Schwer zu sagen, wo der Fußball seine Wurzeln hat: Im China der Huang-Dynastie? Im florentinischen Calcio? In England, der Wiege des modernen Ballsports?

Leichter zu finden sind die Wurzeln seines Führungspersonals. Die liegen im Schweizer Oberwallis; über die Kantonstraße 9 braucht es keine Viertelstunde von Visp nach Brig, vom Geburtsort des scheidenden Fifa-Präsidenten Sepp Blatter zu dem des potenziellen Nachfolgers Gianni Infantino. Wenn beim Wahlkongress des Weltverbandes am 26. Februar das Zepter von einem Dorf ins nächste wechselt, werden ein paar Kilometer am Fuße der Weissmieskette zur Brutstätte der Galionsfiguren des Weltfußballs.

Von Blatter heißt es, Infantinos Herkunft aus dem Nachbarort habe ihn stets irritiert; Infantino hat es wohl eher motiviert. Gemocht haben sich die zwei jedenfalls nie: Blatter, der suspendierte Fifa- Patron, und Infantino, Generalsekretär der Europäischen Fußball-Union Uefa. Dabei verbindet die Walliser Arbeiterkinder viel mehr als die geografische Herkunft.

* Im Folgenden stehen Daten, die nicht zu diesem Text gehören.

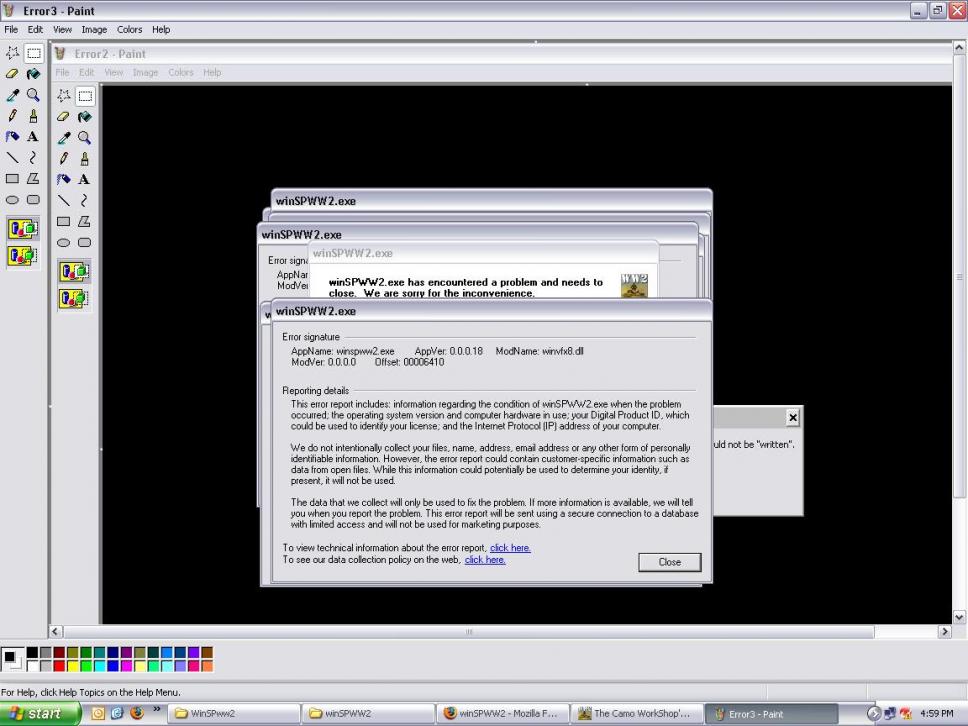This screenshot has width=968, height=726.
Task: Click the horizontal scrollbar right arrow
Action: [944, 632]
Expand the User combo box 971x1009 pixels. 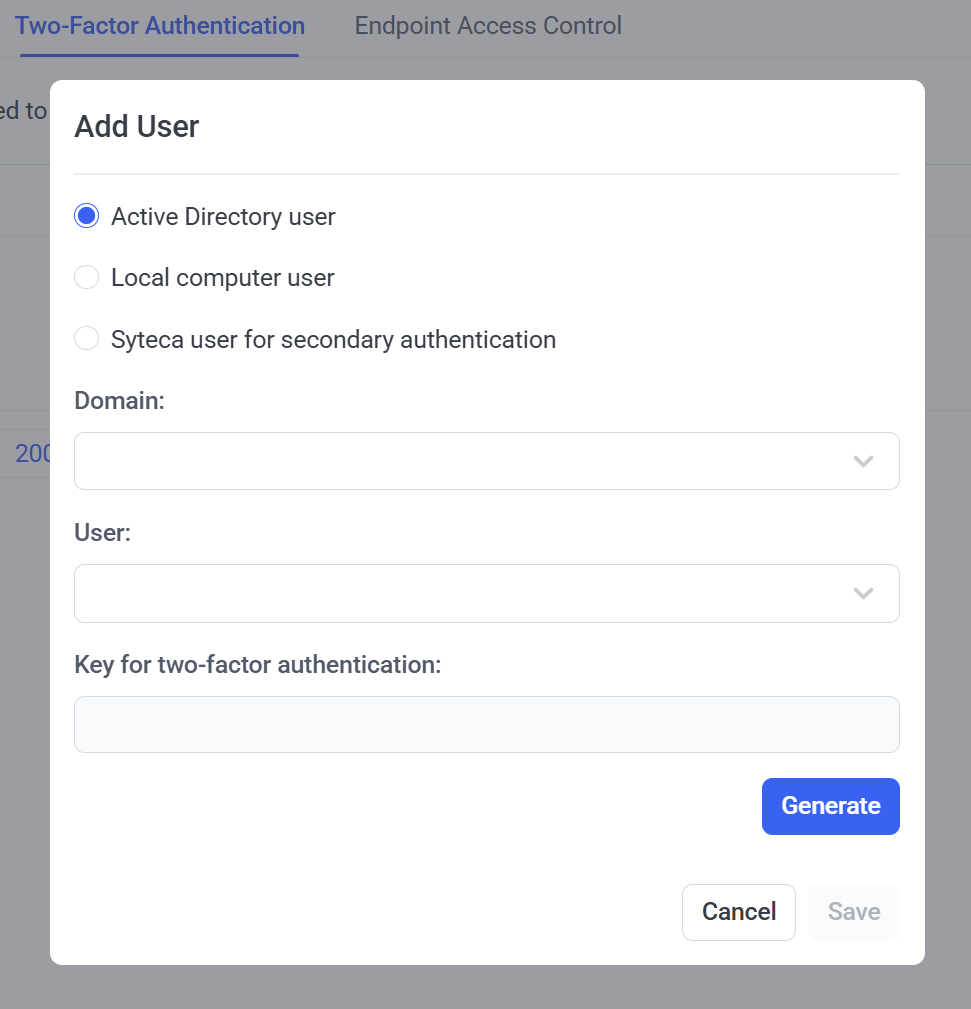click(x=486, y=593)
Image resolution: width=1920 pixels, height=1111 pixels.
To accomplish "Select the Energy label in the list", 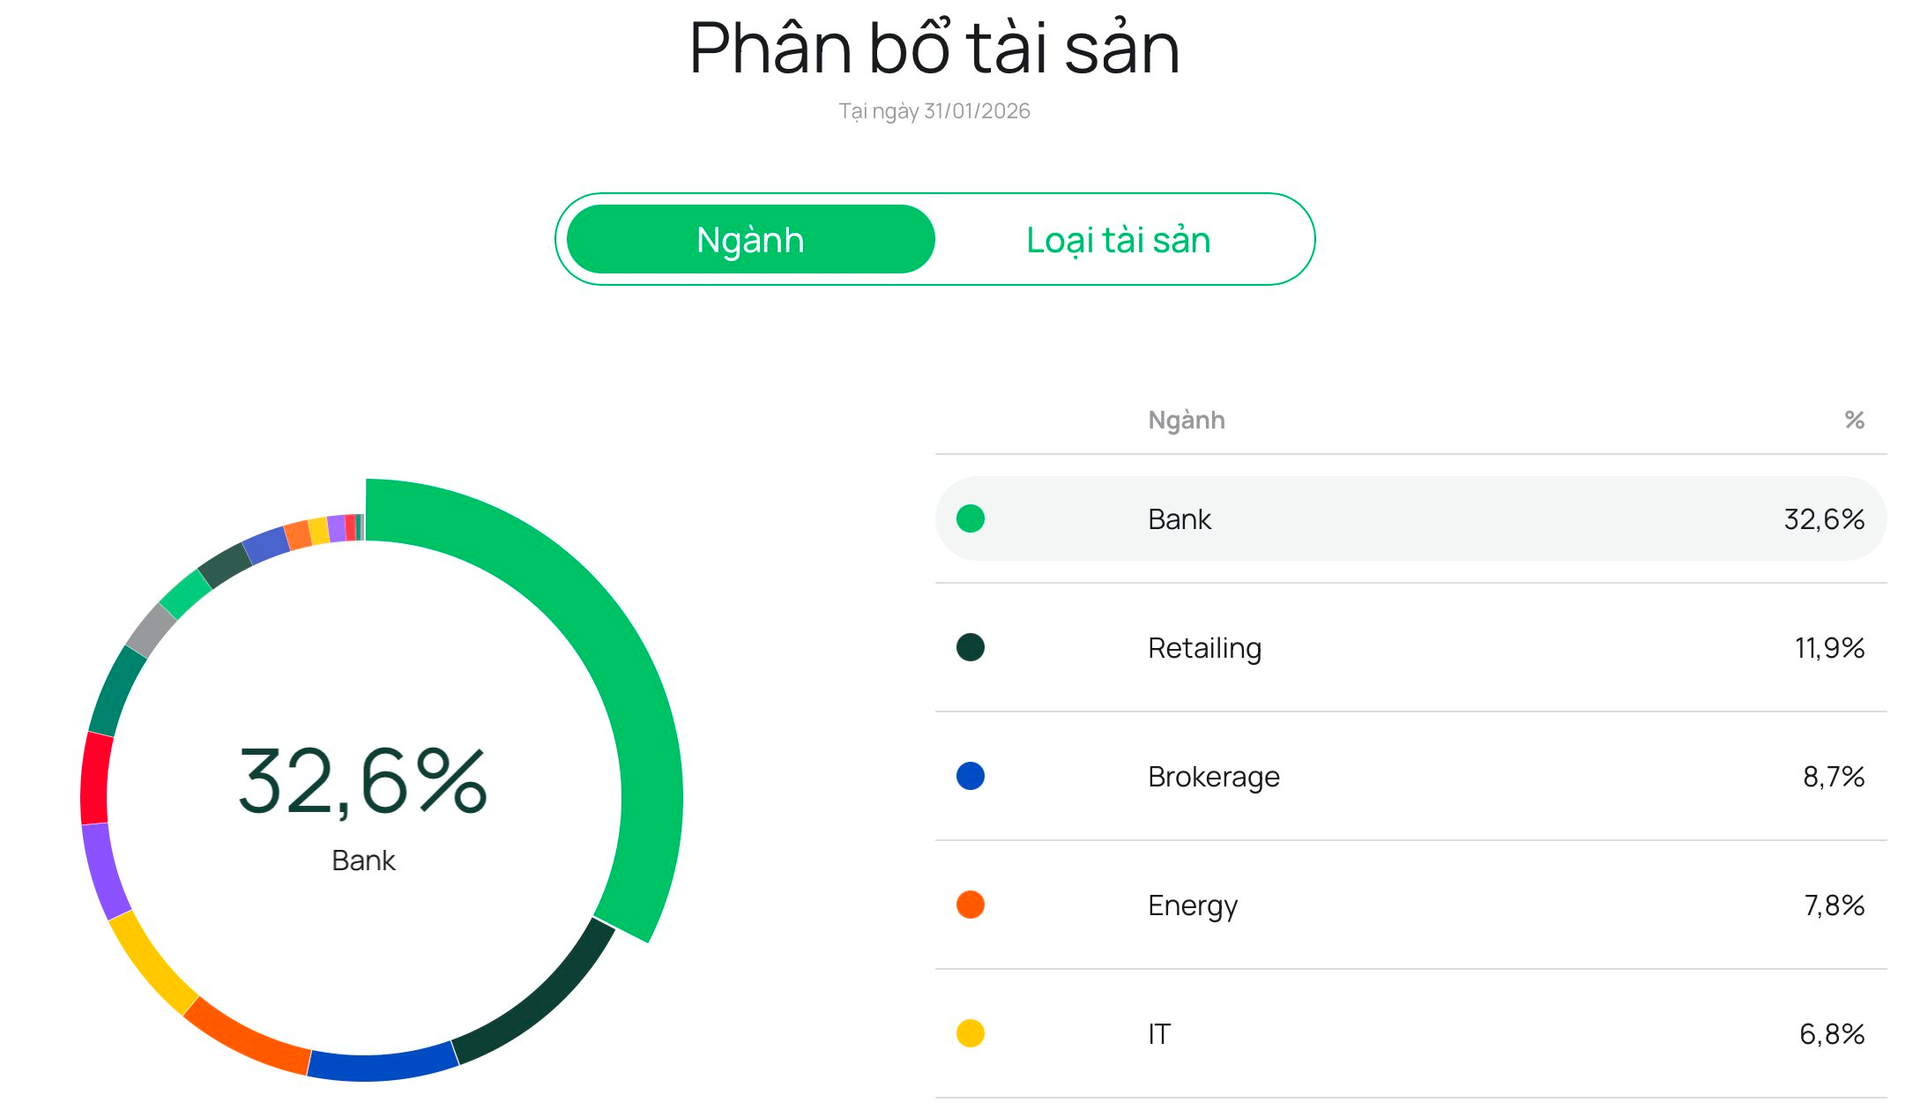I will 1192,905.
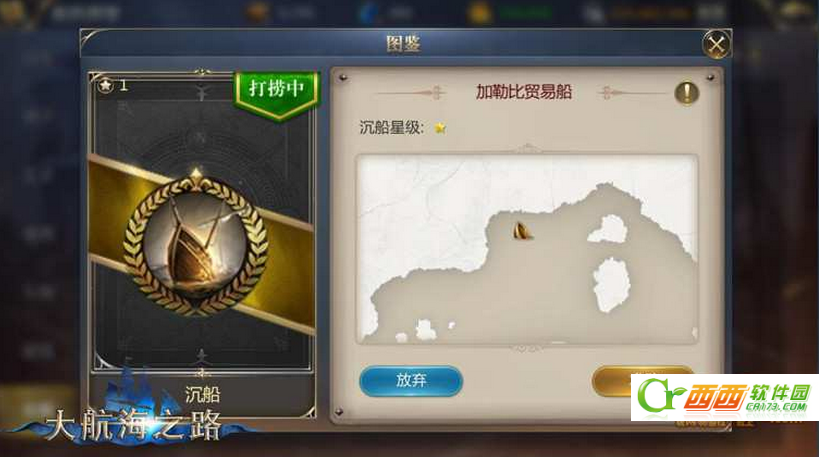
Task: Click the small ship marker on the map
Action: (x=522, y=231)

Das zeigt auch Infantinos Wahlkampf. Der ehrgeizige Jurist, 45, tritt jovial wie Blatter auf und schätzt ebenso die große Bühne. Als Hauptamtlicher strebt er dieselbe Karriere an wie einst der Fifa-General Blatter. Infantino lockt seine Klientel mit allem, was man aus Blatters Wahlkämpfen kennt: mit Finanzspritzen, Entwicklungshilfe und mehr WM-Startplätzen. Ob auf Grenada, Bermuda oder in Asuncion, ob im ruandischen Kigali oder in Juba, Hauptstadt des Südsudans: Kein Verband ist so klein, als dass er keine Landebahn für den Businessjet mit der Kennung ZS-TEJ bereithielte.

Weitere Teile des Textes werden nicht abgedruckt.